Confucius and Parapsychology

 

A low ranking court official from Sate Chen visited State Lu, and talked to Lord C-Sun privately. C-Sun told this official, “Our state has a sage.”

 The official asked, “Is that Confucius?” 

Yes,” C-Sun answered.

The official asked, “How do you know he is a sage?”

C-Sun said, “I often heard his disciple say that Confucius uses his form, the body, without using his wisdom.” In his later years, Confucius had reached a state of perfection: He followed the dictates of his heart, and whatever he desired was within the boundaries of righteousness.

Then the official said, “My state has a sage too. Don’t you know?”

What is this sage’s name?” C-Sun asked.

He is Lao Tzu’s disciple Master G-Mulberry, and he has obtained the Tao. He can see with his ears and hear with his eyes.”

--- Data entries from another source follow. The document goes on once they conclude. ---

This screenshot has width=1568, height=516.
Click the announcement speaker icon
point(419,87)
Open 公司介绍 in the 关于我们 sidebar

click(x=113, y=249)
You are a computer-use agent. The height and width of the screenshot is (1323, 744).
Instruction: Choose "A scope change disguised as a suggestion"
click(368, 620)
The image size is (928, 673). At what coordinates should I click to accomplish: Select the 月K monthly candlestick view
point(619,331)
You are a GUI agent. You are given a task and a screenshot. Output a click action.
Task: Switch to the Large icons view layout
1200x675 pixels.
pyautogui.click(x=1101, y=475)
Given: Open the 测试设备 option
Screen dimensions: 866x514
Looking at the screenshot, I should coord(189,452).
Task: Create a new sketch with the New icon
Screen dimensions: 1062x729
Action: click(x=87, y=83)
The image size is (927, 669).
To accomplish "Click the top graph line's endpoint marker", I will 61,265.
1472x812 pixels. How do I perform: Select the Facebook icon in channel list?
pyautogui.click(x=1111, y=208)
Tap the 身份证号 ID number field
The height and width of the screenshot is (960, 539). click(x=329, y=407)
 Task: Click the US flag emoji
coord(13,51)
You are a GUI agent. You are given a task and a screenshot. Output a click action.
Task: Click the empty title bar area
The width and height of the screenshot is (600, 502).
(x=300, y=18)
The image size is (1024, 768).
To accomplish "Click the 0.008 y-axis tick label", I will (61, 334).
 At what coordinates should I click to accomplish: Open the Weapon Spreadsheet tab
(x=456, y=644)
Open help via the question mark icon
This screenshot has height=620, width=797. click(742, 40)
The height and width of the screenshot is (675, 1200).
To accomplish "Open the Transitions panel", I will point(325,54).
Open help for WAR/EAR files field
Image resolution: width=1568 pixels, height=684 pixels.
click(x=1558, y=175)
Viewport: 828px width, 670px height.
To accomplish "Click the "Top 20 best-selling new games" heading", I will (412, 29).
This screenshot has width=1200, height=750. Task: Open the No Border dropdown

The king of State Lu was very surprised to learn this, and invited Master G-Mulberry to visit with the ritual formality reserved for top court officials. When the Master came, the king humbly asked him about this miracle.

The Master replied, “The spreading legend has mixed it up. I cannot exchange the functions of eyes and ears but I can see and hear without the use of ears and eyes.”

The king said, “That is even more miraculous. How can you do so? I would really like to know it from you.”

The Master answered, “My body unites with the heart, my heart unites with energy, my energy unites with the spirit, and my spirit unites with the Non-Being. Even a tiny existence or the softest whisper as far away as beyond the boundaries of the universe and as close as between my eye lashes, I will know immediately if they are coming to interfere with my existence. I do not know if it is my five faculties of sense or my internal organs that have this ability to sense but I can know it anyway.”

The king was very happy and told Confucius a few days later. Confucius smiled but said nothing. Confucius had the rule of four no-comments in his teaching and counselling practice: He never talked about parapsychology, psychic power, mental disturbance, and ghosts.                    (Lieh Tzu   Chapter 4)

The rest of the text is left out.